Get ready for a GCC-fueled renaissance in India’s office realty sector. In top cities like Mumbai, Bengaluru, and Delhi-NCR, these global hubs could drive half the demand for office spaces, according to an eye-opening report. US multinationals are at the vanguard, drawn by India’s tech-savvy talent and economic incentives.
Data from 2020 reveals US dominance at 70% of GCC leases, with EU/UK at a distant 8-10%. Future outlooks are stellar: 35-40 million sq ft yearly Grade A demand from GCCs, comprising 40-50% of total office uptake.
Trade harmonies with the US, EU, and UK are supercharging sectors from IT and banking to R&D and consulting. Colliers India’s Arpit Mehrotra predicts: ‘Stable US tech demand pairs with rising EU/UK interest in manufacturing, BFSI, and engineering GCCs.’

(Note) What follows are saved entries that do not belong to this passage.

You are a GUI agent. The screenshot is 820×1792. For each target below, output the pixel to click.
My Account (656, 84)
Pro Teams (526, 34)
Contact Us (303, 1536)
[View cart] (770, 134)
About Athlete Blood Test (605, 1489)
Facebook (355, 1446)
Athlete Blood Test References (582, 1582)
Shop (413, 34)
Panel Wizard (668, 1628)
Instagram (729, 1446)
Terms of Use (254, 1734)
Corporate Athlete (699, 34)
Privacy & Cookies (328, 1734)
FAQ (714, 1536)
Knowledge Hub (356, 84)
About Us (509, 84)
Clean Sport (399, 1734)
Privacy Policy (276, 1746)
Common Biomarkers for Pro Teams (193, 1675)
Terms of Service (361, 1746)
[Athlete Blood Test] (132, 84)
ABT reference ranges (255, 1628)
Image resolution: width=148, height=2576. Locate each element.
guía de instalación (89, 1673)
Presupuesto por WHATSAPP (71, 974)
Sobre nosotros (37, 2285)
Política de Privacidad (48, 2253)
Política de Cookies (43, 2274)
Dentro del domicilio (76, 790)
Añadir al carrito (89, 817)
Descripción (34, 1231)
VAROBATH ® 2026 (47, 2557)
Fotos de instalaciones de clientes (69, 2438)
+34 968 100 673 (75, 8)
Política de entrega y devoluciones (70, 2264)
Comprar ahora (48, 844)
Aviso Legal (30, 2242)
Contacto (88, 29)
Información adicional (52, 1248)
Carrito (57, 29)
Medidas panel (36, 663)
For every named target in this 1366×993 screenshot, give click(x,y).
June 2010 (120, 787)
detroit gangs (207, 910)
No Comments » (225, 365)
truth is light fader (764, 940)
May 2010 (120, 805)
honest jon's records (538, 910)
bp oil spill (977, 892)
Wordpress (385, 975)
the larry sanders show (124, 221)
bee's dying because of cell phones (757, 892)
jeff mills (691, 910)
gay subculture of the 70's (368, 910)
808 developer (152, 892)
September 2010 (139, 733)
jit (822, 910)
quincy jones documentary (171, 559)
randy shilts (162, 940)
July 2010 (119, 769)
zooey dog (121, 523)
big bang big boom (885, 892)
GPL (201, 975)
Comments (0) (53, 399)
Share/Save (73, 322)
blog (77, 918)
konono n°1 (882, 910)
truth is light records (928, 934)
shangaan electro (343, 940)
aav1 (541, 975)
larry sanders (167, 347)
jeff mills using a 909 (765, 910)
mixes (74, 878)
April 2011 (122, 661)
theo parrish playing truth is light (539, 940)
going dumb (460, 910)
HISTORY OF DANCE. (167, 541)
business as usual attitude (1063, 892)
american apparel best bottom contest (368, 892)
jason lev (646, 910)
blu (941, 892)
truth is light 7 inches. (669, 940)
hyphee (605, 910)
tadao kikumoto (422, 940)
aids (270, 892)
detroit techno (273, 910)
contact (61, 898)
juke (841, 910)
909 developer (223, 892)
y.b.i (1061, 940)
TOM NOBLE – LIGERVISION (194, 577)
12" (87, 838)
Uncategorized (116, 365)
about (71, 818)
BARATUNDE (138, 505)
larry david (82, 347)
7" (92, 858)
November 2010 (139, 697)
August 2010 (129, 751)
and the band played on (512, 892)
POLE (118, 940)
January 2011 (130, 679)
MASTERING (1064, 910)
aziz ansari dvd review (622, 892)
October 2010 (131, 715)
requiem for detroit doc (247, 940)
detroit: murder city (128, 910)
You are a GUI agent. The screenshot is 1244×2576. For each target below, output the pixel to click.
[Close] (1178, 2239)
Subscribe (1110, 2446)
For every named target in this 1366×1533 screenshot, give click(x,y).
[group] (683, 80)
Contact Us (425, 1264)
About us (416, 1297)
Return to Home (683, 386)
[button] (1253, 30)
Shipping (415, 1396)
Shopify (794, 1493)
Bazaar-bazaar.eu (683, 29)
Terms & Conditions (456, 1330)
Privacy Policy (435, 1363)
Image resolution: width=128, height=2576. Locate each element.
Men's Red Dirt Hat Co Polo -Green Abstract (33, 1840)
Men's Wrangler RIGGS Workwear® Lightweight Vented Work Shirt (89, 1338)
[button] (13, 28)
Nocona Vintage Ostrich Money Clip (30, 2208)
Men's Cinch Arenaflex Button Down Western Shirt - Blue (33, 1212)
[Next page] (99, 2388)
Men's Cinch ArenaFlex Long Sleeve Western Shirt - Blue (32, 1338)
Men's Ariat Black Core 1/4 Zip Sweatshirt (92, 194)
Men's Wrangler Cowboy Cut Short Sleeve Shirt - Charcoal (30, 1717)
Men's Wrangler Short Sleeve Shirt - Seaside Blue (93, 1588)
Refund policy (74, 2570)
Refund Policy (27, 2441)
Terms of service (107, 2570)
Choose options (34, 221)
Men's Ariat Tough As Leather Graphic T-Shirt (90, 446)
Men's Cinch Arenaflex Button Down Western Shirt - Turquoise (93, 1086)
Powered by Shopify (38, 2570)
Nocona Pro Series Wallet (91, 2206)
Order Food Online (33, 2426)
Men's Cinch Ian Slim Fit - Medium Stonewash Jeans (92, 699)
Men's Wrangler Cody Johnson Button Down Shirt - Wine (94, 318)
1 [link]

GCCs have already leased 38% of the 310 million sq ft demanded since 2020—jumping from 16 million to 30 million annually by 2025. This trajectory reflects strategic offshoring amid global realignments.
‘GCCs will anchor demand growth and tenant variety, amplified by eased trade barriers and new agreements,’ asserts Vimal Nader, Colliers’ research chief. With abundant skills and cost savings, India remains the go-to for GCC scaling, promising robust office market performance ahead.